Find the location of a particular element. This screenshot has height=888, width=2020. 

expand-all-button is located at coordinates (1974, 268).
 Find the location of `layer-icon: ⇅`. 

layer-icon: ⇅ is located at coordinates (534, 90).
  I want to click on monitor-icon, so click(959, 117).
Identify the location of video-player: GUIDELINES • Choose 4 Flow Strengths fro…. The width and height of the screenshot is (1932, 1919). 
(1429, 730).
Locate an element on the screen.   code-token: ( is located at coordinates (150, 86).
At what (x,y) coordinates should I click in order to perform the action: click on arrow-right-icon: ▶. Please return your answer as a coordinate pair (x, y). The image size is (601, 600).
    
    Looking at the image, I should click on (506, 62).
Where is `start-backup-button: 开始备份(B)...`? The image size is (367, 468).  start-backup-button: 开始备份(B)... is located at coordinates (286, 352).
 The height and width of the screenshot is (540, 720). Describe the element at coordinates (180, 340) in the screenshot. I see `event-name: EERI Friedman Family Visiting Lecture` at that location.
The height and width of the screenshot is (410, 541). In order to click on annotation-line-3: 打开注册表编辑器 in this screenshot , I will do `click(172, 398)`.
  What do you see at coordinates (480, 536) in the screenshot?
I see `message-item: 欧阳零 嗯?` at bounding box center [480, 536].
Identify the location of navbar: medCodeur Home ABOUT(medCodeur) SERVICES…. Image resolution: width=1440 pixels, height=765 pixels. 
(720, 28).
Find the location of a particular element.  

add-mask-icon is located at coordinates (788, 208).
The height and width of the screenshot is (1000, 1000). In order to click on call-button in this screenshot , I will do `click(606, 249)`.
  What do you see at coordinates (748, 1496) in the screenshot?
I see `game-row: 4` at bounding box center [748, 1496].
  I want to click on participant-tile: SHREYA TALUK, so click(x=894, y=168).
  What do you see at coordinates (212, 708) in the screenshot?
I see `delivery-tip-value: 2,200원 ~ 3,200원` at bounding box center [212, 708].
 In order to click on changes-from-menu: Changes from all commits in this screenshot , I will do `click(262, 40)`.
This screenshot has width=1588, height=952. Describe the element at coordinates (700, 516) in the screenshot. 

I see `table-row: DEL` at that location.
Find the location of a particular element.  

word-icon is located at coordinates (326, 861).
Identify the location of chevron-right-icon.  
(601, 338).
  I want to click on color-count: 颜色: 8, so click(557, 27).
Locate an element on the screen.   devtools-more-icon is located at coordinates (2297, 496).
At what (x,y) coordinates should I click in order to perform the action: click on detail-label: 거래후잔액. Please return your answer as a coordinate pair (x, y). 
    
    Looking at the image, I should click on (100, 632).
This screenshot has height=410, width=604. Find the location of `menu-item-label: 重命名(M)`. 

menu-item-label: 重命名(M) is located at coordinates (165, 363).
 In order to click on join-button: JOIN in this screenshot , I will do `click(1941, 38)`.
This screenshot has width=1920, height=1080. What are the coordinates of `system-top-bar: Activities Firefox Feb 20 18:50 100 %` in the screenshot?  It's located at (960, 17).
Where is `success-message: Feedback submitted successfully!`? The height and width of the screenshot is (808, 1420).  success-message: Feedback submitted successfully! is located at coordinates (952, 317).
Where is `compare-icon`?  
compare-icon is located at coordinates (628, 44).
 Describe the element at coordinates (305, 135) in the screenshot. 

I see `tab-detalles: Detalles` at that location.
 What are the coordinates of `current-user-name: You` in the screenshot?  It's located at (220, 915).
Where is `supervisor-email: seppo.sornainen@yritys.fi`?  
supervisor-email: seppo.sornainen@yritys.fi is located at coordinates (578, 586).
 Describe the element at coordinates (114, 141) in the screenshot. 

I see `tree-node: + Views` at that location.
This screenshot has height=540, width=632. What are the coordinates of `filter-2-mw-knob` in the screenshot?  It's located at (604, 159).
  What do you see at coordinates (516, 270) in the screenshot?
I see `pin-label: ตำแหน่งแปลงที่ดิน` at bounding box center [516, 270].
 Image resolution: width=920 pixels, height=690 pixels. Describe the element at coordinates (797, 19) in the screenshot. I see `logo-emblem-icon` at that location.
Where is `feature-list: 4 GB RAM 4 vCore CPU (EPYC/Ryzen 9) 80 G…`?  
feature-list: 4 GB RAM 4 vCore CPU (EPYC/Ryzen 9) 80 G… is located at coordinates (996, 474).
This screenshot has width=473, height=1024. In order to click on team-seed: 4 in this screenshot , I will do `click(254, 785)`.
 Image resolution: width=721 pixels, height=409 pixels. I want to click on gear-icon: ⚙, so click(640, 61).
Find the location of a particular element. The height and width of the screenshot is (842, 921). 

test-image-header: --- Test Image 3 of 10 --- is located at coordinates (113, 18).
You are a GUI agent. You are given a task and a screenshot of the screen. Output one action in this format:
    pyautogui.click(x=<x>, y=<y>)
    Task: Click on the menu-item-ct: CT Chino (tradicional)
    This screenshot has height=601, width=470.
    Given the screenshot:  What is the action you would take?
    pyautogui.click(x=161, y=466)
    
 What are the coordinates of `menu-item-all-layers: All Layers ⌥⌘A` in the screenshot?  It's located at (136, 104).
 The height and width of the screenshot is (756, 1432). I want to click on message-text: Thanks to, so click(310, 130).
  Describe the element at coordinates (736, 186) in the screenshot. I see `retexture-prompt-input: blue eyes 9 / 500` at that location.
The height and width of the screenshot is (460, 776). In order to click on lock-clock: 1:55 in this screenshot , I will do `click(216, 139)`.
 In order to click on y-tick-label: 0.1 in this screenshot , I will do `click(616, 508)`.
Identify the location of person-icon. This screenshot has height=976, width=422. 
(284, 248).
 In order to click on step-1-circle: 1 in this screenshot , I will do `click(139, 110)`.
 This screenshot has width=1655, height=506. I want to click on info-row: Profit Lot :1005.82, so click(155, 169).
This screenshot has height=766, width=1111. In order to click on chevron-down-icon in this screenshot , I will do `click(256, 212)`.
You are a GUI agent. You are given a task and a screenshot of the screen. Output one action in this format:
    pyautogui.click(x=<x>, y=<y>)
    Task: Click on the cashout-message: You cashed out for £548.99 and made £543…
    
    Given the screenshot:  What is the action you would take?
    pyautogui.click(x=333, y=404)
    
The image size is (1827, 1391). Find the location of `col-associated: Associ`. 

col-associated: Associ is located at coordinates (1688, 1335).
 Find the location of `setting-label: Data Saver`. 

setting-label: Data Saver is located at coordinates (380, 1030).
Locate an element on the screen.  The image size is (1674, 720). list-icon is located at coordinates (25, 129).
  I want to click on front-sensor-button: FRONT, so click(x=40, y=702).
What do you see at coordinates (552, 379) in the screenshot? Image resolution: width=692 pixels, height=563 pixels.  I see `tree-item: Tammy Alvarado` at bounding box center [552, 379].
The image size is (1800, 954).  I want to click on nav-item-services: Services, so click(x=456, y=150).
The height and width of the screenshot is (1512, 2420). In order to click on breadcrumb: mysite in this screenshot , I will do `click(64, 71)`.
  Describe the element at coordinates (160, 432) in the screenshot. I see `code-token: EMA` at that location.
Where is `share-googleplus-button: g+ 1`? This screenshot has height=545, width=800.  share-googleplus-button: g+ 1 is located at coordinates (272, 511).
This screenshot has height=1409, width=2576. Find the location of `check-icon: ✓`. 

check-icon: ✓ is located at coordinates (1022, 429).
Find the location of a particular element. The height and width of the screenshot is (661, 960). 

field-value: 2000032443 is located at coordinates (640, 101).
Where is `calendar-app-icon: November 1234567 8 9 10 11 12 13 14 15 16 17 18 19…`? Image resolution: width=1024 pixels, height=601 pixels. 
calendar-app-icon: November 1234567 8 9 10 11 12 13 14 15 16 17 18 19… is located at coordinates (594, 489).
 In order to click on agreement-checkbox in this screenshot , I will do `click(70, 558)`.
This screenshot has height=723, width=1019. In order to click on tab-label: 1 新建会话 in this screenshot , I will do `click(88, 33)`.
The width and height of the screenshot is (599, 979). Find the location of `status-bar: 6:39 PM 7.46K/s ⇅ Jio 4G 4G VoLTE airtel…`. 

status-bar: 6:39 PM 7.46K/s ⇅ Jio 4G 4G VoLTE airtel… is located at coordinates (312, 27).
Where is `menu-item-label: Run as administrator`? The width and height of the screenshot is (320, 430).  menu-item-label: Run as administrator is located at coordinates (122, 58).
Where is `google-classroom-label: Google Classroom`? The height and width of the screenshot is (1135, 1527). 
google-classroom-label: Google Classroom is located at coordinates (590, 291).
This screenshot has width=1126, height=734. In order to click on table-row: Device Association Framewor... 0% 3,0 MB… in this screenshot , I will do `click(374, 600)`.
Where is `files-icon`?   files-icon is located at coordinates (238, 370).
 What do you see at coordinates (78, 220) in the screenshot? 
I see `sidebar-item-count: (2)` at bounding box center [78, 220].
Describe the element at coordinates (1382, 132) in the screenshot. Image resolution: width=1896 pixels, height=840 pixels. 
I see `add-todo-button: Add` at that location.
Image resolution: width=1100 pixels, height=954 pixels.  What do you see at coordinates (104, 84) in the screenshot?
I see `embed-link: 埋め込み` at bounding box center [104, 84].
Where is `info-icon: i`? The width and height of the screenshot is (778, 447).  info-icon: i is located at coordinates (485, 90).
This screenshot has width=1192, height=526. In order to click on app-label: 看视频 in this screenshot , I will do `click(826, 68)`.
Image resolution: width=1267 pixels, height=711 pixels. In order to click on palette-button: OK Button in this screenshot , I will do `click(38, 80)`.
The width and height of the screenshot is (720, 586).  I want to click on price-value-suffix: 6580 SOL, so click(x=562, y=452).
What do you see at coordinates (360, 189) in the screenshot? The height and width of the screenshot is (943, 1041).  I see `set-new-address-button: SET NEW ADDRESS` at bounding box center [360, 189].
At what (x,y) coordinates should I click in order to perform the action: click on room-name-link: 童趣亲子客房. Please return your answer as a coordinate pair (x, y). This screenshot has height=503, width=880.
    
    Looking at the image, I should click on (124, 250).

━━━━━━━━━━━━━━━━━━━━━━━━━━━━━━

Work to be completed:
Please rewrite the stretch from the start of the material through the line containing "I want to click on participant-tile: SHREYA", both ends included, as a Markdown table with the columns "Row" and "Line", one numbered row per line and blank lines left out.

Response area:
| Row | Line |
|---|---|
| 1 | Find the location of a particular element. This screenshot has height=888, width=2020.  |
| 2 | expand-all-button is located at coordinates (1974, 268). |
| 3 |  Find the location of `layer-icon: ⇅`.  |
| 4 | layer-icon: ⇅ is located at coordinates (534, 90). |
| 5 |   I want to click on monitor-icon, so click(959, 117). |
| 6 | Identify the location of video-player: GUIDELINES • Choose 4 Flow Strengths fro…. The width and height of the screenshot is (1932, 1919).  |
| 7 | (1429, 730). |
| 8 | Locate an element on the screen.   code-token: ( is located at coordinates (150, 86). |
| 9 | At what (x,y) coordinates should I click in order to perform the action: click on arrow-right-icon: ▶. Please return your answer as a coordinate pair (x, y). The image size is (601, 600). |
| 10 |     Looking at the image, I should click on (506, 62). |
| 11 | Where is `start-backup-button: 开始备份(B)...`? The image size is (367, 468).  start-backup-button: 开始备份(B)... is located at coordinates (286, 352). |
| 12 |  The height and width of the screenshot is (540, 720). Describe the element at coordinates (180, 340) in the screenshot. I see `event-name: EERI Friedman Family Visiting Lecture` at that location. |
| 13 | The height and width of the screenshot is (410, 541). In order to click on annotation-line-3: 打开注册表编辑器 in this screenshot , I will do `click(172, 398)`. |
| 14 |   What do you see at coordinates (480, 536) in the screenshot? |
| 15 | I see `message-item: 欧阳零 嗯?` at bounding box center [480, 536]. |
| 16 | Identify the location of navbar: medCodeur Home ABOUT(medCodeur) SERVICES…. Image resolution: width=1440 pixels, height=765 pixels.  |
| 17 | (720, 28). |
| 18 | Find the location of a particular element.   |
| 19 | add-mask-icon is located at coordinates (788, 208). |
| 20 | The height and width of the screenshot is (1000, 1000). In order to click on call-button in this screenshot , I will do `click(606, 249)`. |
| 21 |   What do you see at coordinates (748, 1496) in the screenshot? |
| 22 | I see `game-row: 4` at bounding box center [748, 1496]. |
| 23 |   I want to click on participant-tile: SHREYA TALUK, so click(x=894, y=168). |